The ongoing debate over money versus value popped it's head up recently in a recent article about a Time magazine cover photo that netted the photographer $30 instead of the $3000 that others felt he should have received.
“Who is the IDIOT that is happy he got paid $30 for a TIME cover? I have had TWO EDITORIAL TIME FRONT COVER STORIES and I can tell you that once the money runs out YOU CAN”T BLOODY EAT THE MAGAZINE!“However it as much as some people may not like the amount of money that photographer Robert took he looks at it from a different perspective.
"yes. I am happy."I have to say that I found Robert's response to the criticism that he didn't get enough money for his photo refreshing. He found contentment in the agreement that he would take $30 for his photo and receive the recognition that comes from a Time magazine cover.
"I will frame it"
So many times we find contentment in something, no matter the price until we find out that price went down or a newer model came out that is the same price. We no longer have that contentment because we are always looking for that cheaper, newer, or paying better something that is waiting around the corner.

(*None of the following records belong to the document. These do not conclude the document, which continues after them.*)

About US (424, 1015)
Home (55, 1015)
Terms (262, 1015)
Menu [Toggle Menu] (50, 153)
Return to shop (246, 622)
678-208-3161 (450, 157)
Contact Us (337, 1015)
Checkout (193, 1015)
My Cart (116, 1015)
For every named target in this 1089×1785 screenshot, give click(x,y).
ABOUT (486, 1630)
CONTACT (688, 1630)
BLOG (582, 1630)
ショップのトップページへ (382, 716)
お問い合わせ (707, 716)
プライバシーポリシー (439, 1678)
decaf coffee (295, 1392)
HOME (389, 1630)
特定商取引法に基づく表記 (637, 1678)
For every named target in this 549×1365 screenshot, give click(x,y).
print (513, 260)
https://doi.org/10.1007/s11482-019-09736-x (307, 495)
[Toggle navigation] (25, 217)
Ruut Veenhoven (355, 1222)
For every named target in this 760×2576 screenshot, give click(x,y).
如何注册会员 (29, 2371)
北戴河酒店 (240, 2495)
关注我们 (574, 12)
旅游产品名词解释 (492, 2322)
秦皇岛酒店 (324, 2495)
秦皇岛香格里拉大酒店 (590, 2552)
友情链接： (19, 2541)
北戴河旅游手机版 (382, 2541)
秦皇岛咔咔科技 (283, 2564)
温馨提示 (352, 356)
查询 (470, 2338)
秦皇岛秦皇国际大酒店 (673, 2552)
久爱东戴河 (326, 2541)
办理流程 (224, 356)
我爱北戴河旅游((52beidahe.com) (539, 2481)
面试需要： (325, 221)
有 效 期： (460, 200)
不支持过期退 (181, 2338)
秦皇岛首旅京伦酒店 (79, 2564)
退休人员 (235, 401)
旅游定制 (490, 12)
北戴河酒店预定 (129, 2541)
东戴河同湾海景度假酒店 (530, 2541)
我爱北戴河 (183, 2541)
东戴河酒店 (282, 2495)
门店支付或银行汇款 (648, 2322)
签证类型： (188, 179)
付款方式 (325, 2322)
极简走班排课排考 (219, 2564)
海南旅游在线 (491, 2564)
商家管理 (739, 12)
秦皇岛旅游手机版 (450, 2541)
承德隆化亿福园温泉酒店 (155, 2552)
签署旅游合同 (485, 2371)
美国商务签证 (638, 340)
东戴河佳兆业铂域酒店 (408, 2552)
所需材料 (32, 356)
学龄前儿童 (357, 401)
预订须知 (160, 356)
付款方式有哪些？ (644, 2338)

So often we don't put value to items around us no matter the cost unless it is something we lost from our past; like a classic car, an antique dresser or favorite toy that was found again at a yard sale. It seems that we are looking around and what else is out there that we might like better that we forget what we have in our hands to appreciate and make last.
In a way, we can act like little children who are content with a toy until they see something shinier in another child's hands and immediately the toy is tossed down as they go after what looks better.
When I read his response to price he got and the price he could have asked for it, I was reminded of a bible story/parable about a Landowner looking for field workers. If you will oblige me I will post the story below (Matthew 20:1-15):
"For the kingdom of heaven is like a landowner who went out early in the morning to hire men to work in his vineyard. He agreed to pay them a denarius for the day and sent them into his vineyard.
"About the third hour he went out and saw others standing in the marketplace doing nothing. He told them, 'You also go and work in my vineyard, and I will pay you whatever is right.' So they went.
"He went out again about the sixth hour and the ninth hour and did the same thing. About the eleventh hour he went out and found still others standing around. He asked them, 'Why have you been standing here all day long doing nothing?'
" 'Because no one has hired us,' they answered.
"He said to them, 'You also go and work in my vineyard.'
"When evening came, the owner of the vineyard said to his foreman, 'Call the workers and pay them their wages, beginning with the last ones hired and going on to the first.'
"The workers who were hired about the eleventh hour came and each received a denarius. So when those came who were hired first, they expected to receive more. But each one of them also received a denarius. When they received it, they began to grumble against the landowner. 'These men who were hired last worked only one hour,' they said, 'and you have made them equal to us who have borne the burden of the work and the heat of the day.'
"But he answered one of them, 'Friend, I am not being unfair to you. Didn't you agree to work for a denarius? Take your pay and go. I want to give the man who was hired last the same as I gave you. Don't I have the right to do what I want with my own money? Or are you envious because I am generous?'
I have to say I am guilty many times of not appreciating my own things and looking for something better because I compare myself to others and it doesn't seem fair. I need to stop. Think. And remember why I chose what I have and make it last as long as possible.
The new frugality isn't just saving money, it is being content with what we have and remembering why we appreciated it in the first place.